Container of the Week – Alpine Linux

This is the first post in an ongoing series looking at container images.  Each week I’m going to analyze a particular image and see how it ticks.  The one I’m going to look at first is the library/alpine container.

The Alpine Linux container advertises itself as “a minimal Docker image based on Alpine Linux with a complete package index and only 5MB in size!” and it certainly lives up to this.  Alpine was recently chosen to be the base for all official Docker images.

Let’s download the container image and see what’s inside:

$ docker pull alpine
$ docker run --name cotw-alpine alpine /bin/true
$ docker export cotw-alpine > cotw-alpine.tar
$ docker rm cotw-alpine

The above set of commands pulls the latest version of the Alpine image, creates and runs a container named “cotw-alpine” then exports the filesystem to a tarball.  Since we like being nice and tidy we clean up the exited container afterwards.

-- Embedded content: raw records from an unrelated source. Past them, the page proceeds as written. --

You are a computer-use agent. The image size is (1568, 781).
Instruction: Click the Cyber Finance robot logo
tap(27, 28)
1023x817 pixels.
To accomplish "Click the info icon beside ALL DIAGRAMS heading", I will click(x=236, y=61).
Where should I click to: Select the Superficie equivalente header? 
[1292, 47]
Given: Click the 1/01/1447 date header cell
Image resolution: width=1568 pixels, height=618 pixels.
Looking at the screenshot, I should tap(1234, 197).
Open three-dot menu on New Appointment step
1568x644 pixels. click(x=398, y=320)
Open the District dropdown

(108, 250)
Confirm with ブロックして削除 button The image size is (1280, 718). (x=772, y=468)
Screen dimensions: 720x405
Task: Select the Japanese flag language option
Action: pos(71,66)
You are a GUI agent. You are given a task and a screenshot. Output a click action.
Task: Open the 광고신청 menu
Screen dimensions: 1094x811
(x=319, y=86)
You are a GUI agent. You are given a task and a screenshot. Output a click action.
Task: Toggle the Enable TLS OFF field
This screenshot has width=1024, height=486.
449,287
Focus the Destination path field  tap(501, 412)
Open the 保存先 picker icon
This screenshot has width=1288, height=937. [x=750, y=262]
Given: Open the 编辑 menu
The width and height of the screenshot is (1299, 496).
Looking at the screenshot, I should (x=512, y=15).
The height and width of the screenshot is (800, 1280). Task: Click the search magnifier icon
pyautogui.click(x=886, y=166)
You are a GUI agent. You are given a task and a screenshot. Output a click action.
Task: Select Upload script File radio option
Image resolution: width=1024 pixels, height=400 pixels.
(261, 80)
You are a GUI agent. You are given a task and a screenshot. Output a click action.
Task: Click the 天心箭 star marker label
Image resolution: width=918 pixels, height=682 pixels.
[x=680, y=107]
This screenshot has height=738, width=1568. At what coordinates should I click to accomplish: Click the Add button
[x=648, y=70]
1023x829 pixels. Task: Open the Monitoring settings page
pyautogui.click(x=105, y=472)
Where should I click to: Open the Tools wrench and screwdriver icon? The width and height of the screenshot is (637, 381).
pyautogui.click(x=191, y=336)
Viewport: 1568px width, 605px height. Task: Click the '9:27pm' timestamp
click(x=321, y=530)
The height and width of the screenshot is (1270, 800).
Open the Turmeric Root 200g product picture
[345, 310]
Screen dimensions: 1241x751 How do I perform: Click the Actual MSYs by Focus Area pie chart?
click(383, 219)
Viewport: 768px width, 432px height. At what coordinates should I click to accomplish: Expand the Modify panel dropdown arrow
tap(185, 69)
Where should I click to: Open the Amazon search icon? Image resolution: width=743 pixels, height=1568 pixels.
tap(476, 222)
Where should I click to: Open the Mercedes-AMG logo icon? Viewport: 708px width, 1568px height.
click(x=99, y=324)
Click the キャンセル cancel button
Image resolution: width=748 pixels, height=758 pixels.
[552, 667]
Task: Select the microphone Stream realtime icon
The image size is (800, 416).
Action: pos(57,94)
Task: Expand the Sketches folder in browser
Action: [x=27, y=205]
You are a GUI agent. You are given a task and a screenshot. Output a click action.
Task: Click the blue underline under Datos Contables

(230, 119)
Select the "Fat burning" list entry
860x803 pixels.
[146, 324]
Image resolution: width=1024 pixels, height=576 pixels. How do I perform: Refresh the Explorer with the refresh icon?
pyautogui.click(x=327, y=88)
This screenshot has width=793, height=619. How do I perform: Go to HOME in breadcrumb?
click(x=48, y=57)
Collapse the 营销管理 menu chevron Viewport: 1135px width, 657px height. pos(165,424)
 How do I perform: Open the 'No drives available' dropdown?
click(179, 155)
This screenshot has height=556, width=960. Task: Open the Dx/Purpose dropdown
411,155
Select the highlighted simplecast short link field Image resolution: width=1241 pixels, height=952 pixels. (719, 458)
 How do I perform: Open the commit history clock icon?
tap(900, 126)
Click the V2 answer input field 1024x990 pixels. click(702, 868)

We can take a quick peek at what’s inside:

$ tar tfv cotw-alpine.tar

The contents of the image can be put into a few different buckets:

  • busybox (904KB), a replacement for a lot of user space tools.  Busybox is often used in embedded Linux distributions but has also found a home in many container images.
  • apk (248KB), configuration files and data for the Alpine Package Manager.
  • musl-libc (772KB), a lightweight C library and some user space utilities.
  • SSL and compression libraries (2,148KB). Compression and SSL cryptography are essential parts of the web and Alpine uses the LibreSSL TSL/crypto stack.
  • Miscellaneous other stuff (432KB), consisting of the various odds and ends to make a Linux distribution work.

Wow.  That’s actually pretty amazing that you can have a functional container user space in such a  small image. Minimal installed versions of Linux distributions such as Ubuntu, CentOS or OpenSuSE can run into the hundreds of megabytes.

Full-service Linux distributions do give you something for this extra space though.  There are dozens of behind-the-scenes things that make a Linux distribution tick.  In particular:

  • Timezone support. Full-service Linux distros can cope with different timezones and in particular daylight savings time changes.
  • Non-US English translations. If you are interested in non-English translations of error messages then Alpine Linux probably isn’t for you.
  • Optimized and POSIX-compliant C library. GNU libc, for all its warts, is a project that has almost 30 years of development behind it.  The amount of effort that has gone in to optimisation, backwards-compatibility and POSIX compliance is staggering and your application my inadvertently rely on some odd behaviour of GNU libc compared to musl libc.

Alpine Linux makes an excellent base container image if you are concerned about size and don’t require a whole lot of the services and features associated with a “brand name” Linux distribution.  It’s definitely worth considering using Alpine Linux as a base container for your next Docker image.